Christian Solidarity Worldwide is working in the political arena to highlight the practice of slavery and to press the National Islamic Front regime to open up all the Sudan to human rights monitors to identify and free those still in slavery. We estimate, on the basis of numerous visits and first-hand evidence of slave raids, that tens of thousands of Africans have been enslaved. There are reports that many have already been exported to other countries. This makes the need for a slave-tracing programme even more urgent, to rescue them before they vanish forever.
If you had been with us and spoken to some of those we met, you would be convinced of the need for action. You would have met young Dinka slave boys who could only speak Arabic and who could recite verses from Koran, which they would never have learnt in their local communities. You would have seen the scars on the bodies of the women and children who had been beaten. And you have witnessed the macabre transactions whereby these victims of the Government’s policy of enforced Arabisation and Islamisation were bought back.

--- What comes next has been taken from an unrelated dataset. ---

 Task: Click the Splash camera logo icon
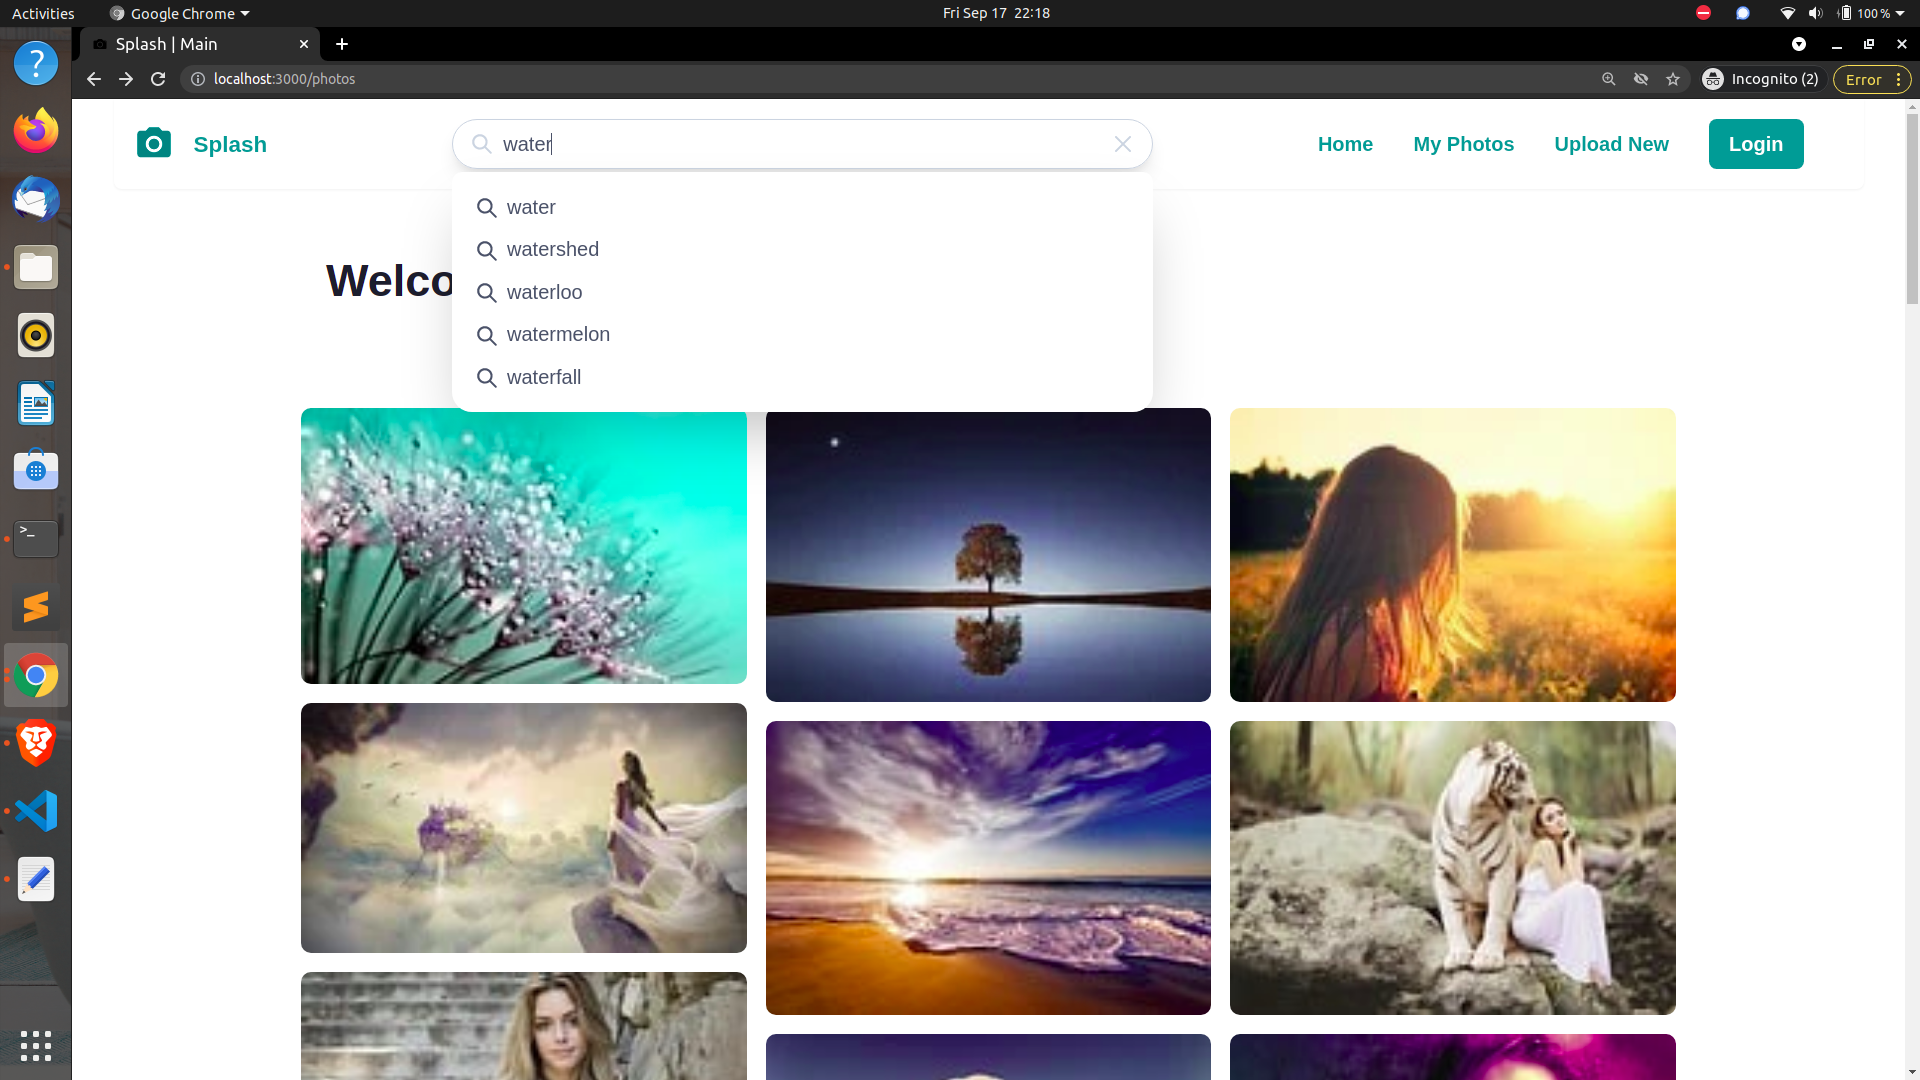(154, 143)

The price? On average, the price of freedom for a slave in Southern Sudan is the equivalent of three heads of cattle -- $100. At least Santino’s sister is free. And so are 400 other slaves. But countless others still suffer and die in the tragedy, which is Sudan today. Many southern Sudanese Christians refuse to go to government towns and garrisons for the food and medicine which could alleviate their suffering and keep them alive. They know they will have to forfeit their Christian faith and adopt Muslim names and practices as the price for survival. They claim they would rather die than forfeit their faith.